Explore the material:
[A] According to the forum post about a dismissive-avoidant wife, how many years has the poster been married?
[B] Write the next part of the forum post about a dismissive-avoidant wife, continuing in the poster's voice after its final sentence.

START Text for analysis

Post by Zack on Nov 10, 2016 19:48:42 GMT
I am looking for advice on what to look for in a Therapist for a Dismissive Avoidant. But let me give you a little background first. I have been married to a Dismissive-Avoidant for 11 years and together as a couple for 15 years. I did not realize she was a Dismissive for many years but I saw all the tell tell signs not understanding exactly what or why it was happening. I am a Secure type and like to think of myself as not needy. Although, I have been accused of being needy for 15 years, more on that in a minute.
My dismissive avoidant wife is a wonderful person. She is caring (to others), hard working, determined, beautiful, and a great Mom to our 10 year old son. She has literally been my best friend for 15 years, and up until about a year ago I would have said my marriage was good. I had flexibility to work (I work a lot), I had time to myself a good bit (I enjoy it and need it from time to time), and the least needy wife known to anyone. She never got jealous, or restricted me from doing anything I wanted to do. As a result I tried to be the same way with her.
In 15 years I can probably count on one hand the number of times we actually argued. The few times things became heated it was me raising my voice in frustration (over something dismissive) and her not raising hers at all. She would simply inform me she didn't want to talk about it. At that point, the few times this occurred, I would continue to talk, justifying my point. She would sit there, with a frustrated look on her face, and once I was done that was it. The most argument I got back was "I don't want to talk about it," or "Are you done yet?" After a while I stopped trying to argue, even when I was frustrated. What's the point if no one will debate it back with you. I tend to be non-confrontational anyway so it wasn't extremely difficult.
She rarely said "I love you" and often didn't return it when I said it to her. I would ask when she didn't (the first few times) but was quickly rebutted with one reason or another and I stopped asking why. To a degree I just stopped saying it much to her at all. I thought it a lot but if I didn't say it then it didn't hurt when it was not returned.

END Text for analysis
START Data

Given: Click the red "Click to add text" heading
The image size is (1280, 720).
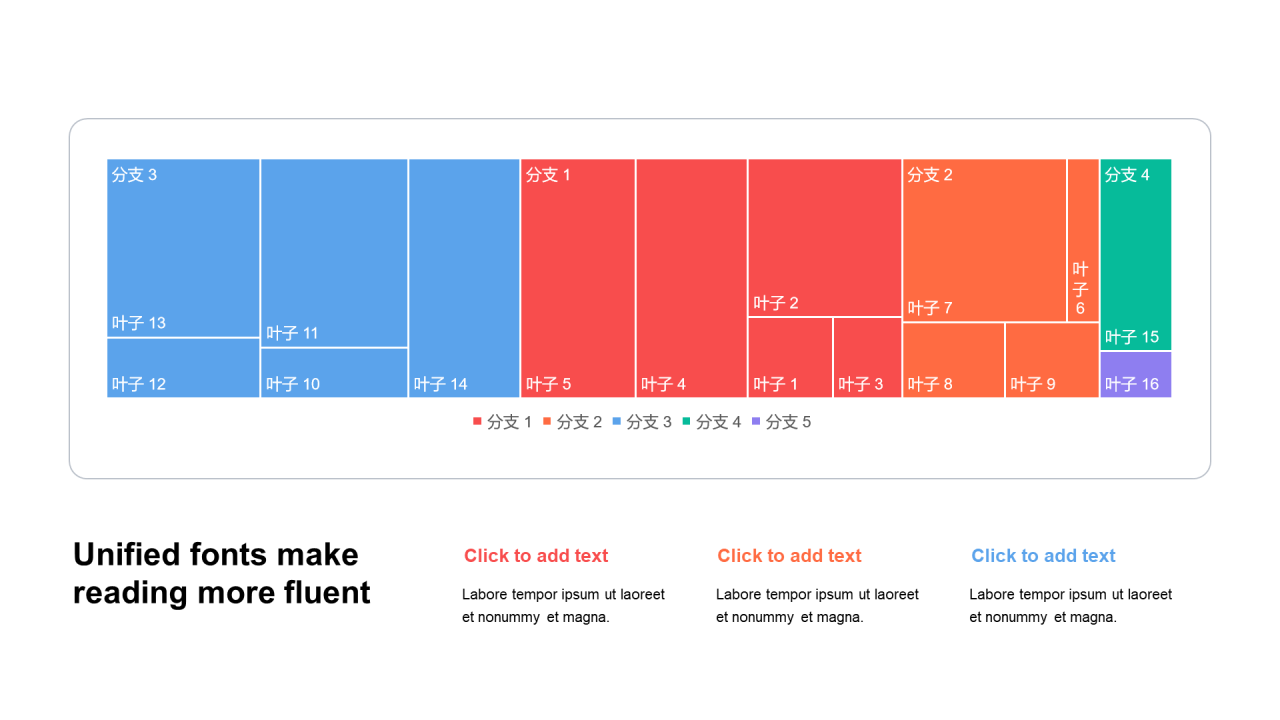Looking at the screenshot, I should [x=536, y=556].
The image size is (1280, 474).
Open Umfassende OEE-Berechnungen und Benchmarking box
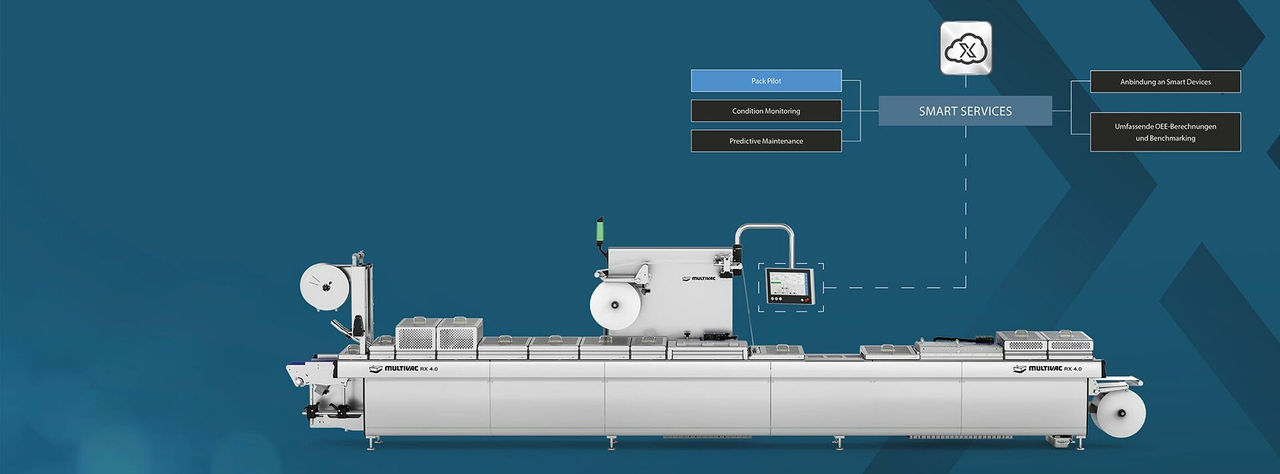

END Data

Answers for the tasks:
[A] 11 years.

[B]
She didn't like to be confined or touched too much. Often attempts at hugs or kisses were met with frustration but blamed on being confined. But, I didn't much care for the other alternative which was overly affectionate (I had been there before). I rationalized the lack of affection was better than the alternative of overly affectionate, so I accepted what she gave. Eventually, I stopped trying to be affectionate much. I did miss it from time to time. This was one of the harder aspects, when I felt the need for it and sought it out, only to be met normally with harsh rejection.
The lack of affection manifested itself in a very negative way most when I saw her being touchy and flirty with someone else. It frustrated me, not completely in a jealous way, but in an envious way. I wanted to be the person she was standing there laughing with and touching their arm. But, again I wrote it off to just being flirty. I never had a reason or a thought she would take it further than just being very friendly. I don't think she flirted to frustrate me, I think/thought the flirting was just a part of her generally happy and confident personality. Although, if I ever made mention of it I was faced with a totally different person. She would inform me she wasn't going to change who she was and that the fact that it bothered me was my problem. Most of the time I literally felt like it was my problem when we were done talking about it. In hindsight I think she got some satisfaction/reward out of reminding me she wasn't completely mine.
Through the years she has on many occasions accused me of following her, tracking her or invading her privacy. I blamed this on the fact that early in our relationship I used to joke with her that I was worried she wouldn't get home ok and I would kid that I was going to follow her. We never got together at her house, she came to mine, always. I never did follow her. So this is where I thought it came from all those years. Again, she never gave me huge signs or any reason not to trust her so why would I follow her? I like my privacy too, not because I have anything to hide, but I don't want to answer for every little thing either. So I just always brushed it off.
Three things always drove me nuts though. The first one seems silly that it would bother me but it did. She always walked ahead of me. Anytime we were walking anywhere she was always 2-5 steps ahead. If I would speed up she would speed up. There were times I would even jog to catch up and if I did that enough times she would simply drop behind.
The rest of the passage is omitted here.